# RECORDS TO PROCESS
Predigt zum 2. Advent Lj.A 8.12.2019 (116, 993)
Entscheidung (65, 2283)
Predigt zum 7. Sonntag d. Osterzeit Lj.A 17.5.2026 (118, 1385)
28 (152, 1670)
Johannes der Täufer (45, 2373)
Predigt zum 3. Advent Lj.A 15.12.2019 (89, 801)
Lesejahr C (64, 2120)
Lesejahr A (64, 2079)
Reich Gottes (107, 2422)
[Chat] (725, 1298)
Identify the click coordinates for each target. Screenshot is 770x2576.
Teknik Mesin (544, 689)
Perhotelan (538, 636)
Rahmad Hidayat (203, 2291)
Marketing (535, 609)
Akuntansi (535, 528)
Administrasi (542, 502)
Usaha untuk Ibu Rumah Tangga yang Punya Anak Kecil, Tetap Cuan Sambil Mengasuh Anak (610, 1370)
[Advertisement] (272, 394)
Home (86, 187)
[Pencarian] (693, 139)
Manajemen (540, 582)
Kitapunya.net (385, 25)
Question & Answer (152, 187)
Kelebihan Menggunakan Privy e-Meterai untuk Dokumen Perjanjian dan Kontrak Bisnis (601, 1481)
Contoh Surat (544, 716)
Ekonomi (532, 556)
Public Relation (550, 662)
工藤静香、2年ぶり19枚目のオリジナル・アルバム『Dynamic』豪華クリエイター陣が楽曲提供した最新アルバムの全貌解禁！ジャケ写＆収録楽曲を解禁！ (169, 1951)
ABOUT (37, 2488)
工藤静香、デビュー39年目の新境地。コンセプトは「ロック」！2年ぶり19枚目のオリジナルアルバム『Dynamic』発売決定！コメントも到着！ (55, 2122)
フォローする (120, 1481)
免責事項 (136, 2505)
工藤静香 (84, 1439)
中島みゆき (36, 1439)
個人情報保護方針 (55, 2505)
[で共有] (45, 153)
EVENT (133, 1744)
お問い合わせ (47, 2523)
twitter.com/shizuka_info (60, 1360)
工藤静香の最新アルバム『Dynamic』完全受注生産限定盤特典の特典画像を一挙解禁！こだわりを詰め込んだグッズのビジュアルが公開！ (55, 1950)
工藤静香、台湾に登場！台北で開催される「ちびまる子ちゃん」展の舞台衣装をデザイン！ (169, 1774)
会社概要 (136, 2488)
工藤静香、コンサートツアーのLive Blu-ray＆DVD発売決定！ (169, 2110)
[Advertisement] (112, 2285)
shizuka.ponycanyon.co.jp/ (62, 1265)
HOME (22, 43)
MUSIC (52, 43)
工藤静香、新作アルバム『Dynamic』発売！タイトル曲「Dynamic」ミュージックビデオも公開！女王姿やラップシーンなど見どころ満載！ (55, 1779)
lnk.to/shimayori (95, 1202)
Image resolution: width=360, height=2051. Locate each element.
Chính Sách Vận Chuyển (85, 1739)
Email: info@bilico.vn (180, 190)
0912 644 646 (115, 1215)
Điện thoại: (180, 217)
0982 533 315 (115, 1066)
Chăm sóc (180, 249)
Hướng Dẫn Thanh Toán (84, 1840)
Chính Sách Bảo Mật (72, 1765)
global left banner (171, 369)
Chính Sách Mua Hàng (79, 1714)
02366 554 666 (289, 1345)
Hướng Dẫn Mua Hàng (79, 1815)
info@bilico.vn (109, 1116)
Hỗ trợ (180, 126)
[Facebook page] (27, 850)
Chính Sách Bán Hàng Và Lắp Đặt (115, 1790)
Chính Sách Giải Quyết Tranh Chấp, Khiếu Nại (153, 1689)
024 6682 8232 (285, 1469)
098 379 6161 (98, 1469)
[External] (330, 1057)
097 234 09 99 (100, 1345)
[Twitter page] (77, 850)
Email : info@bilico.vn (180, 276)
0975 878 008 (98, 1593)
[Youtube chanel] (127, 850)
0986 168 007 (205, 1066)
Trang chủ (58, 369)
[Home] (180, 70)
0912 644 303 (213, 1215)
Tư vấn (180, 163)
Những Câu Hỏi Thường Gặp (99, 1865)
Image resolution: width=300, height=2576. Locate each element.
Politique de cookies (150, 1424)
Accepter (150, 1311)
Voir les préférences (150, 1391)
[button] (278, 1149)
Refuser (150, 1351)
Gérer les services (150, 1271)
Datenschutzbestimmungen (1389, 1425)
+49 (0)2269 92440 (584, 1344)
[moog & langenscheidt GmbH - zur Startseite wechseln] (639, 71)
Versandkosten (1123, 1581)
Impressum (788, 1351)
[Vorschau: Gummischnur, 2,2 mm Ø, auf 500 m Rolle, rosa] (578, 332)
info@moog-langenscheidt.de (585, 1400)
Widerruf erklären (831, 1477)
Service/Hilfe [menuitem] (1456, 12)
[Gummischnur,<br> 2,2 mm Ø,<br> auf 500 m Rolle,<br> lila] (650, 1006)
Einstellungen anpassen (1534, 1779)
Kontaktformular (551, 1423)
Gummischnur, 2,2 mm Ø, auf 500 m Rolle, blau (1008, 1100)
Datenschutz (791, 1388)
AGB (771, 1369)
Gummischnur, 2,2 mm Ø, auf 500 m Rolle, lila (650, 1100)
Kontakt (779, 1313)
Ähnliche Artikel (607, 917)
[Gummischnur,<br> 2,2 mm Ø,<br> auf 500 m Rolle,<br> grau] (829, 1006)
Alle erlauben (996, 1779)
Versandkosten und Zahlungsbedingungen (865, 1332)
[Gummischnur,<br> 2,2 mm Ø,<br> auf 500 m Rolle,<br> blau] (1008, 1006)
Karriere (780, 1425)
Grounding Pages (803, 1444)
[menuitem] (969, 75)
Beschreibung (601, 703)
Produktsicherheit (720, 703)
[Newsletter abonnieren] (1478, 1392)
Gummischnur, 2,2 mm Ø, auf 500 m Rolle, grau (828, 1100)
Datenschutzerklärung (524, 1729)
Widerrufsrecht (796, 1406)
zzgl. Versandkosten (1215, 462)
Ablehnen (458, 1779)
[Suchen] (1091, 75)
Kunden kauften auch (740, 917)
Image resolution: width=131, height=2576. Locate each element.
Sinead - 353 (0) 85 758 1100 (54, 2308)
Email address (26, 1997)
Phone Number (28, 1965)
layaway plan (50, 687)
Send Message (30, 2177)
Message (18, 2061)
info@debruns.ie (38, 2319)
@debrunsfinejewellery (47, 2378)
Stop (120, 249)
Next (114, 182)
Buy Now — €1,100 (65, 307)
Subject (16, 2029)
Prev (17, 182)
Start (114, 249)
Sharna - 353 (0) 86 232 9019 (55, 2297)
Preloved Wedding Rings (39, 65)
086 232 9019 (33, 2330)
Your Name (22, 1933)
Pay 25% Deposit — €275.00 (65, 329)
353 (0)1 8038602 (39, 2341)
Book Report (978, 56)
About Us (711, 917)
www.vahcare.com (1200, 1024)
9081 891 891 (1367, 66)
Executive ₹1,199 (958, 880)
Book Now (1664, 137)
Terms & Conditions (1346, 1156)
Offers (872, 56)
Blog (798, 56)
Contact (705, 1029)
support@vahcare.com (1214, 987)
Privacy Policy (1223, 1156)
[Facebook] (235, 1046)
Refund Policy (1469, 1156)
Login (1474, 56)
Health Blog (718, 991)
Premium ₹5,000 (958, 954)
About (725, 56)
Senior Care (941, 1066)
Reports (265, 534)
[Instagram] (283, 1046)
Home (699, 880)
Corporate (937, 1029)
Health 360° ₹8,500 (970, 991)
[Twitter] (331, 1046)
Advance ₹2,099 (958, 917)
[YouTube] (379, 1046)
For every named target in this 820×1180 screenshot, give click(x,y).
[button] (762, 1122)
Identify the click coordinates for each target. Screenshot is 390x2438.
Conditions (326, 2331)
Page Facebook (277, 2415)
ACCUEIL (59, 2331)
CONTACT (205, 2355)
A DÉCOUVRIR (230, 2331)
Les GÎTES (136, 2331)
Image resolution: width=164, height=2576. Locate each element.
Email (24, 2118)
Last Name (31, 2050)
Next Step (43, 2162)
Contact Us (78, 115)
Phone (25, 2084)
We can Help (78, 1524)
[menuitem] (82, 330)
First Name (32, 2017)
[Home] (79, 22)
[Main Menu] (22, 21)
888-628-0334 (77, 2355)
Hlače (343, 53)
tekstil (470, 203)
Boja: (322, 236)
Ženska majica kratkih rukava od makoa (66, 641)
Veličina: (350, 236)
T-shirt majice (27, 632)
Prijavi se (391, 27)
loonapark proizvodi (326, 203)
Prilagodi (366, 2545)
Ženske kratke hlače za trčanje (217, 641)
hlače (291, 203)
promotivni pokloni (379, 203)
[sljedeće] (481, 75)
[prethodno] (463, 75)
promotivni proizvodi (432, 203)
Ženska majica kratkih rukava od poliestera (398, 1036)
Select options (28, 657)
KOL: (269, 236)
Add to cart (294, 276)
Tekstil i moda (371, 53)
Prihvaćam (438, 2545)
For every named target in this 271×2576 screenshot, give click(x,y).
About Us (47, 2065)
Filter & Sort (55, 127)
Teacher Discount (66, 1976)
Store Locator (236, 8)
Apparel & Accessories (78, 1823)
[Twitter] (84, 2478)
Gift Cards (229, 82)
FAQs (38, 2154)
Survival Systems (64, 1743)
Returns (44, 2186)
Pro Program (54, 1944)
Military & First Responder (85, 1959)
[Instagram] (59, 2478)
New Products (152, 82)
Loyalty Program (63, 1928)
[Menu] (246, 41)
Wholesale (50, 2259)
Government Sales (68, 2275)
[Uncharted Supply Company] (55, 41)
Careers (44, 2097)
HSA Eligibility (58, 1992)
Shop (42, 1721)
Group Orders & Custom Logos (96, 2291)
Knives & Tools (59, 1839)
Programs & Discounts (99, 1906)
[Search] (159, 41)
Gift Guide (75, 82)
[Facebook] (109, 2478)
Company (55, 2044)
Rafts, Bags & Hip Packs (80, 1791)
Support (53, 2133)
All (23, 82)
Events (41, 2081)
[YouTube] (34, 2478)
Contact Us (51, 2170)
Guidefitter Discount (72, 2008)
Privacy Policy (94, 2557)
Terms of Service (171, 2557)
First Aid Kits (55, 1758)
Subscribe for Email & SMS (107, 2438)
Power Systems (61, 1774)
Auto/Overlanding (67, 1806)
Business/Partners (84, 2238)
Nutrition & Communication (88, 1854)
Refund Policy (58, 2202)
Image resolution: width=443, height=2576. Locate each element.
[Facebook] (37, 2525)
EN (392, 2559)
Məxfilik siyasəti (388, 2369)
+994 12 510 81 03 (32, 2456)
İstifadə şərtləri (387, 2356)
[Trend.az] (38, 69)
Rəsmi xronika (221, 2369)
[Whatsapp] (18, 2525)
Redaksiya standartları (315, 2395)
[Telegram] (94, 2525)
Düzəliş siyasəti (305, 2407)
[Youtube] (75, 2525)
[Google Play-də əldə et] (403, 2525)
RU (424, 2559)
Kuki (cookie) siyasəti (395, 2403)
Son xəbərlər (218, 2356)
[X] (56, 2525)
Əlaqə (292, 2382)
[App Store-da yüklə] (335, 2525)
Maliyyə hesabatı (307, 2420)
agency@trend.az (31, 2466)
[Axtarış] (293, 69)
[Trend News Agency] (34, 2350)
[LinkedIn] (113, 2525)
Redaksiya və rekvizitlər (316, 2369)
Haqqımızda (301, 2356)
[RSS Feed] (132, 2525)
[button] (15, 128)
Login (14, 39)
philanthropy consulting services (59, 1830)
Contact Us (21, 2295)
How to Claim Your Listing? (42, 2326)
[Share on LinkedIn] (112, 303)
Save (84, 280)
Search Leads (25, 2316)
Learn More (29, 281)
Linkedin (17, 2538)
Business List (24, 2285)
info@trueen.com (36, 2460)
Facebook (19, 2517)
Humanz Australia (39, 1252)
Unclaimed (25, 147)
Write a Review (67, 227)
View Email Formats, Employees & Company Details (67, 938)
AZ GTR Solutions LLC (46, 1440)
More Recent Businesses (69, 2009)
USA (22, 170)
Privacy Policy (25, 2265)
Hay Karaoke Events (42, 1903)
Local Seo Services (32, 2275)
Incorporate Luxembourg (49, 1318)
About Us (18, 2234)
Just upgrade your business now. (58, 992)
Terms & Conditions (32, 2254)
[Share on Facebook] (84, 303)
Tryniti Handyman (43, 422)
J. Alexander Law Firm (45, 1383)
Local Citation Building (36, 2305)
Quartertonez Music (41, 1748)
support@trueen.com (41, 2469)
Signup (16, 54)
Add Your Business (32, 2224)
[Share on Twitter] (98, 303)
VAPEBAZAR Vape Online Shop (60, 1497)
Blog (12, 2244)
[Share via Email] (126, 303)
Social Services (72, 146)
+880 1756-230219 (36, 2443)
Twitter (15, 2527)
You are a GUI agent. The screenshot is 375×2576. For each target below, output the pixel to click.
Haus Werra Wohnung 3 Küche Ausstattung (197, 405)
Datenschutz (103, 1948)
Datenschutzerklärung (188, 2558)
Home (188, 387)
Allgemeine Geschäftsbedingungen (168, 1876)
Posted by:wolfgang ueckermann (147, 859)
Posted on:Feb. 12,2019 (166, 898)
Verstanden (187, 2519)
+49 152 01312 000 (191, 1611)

# REQUIRED WORK
Determine how many lines of the listing above include the word "lila", and report that number only.

# RESULT
2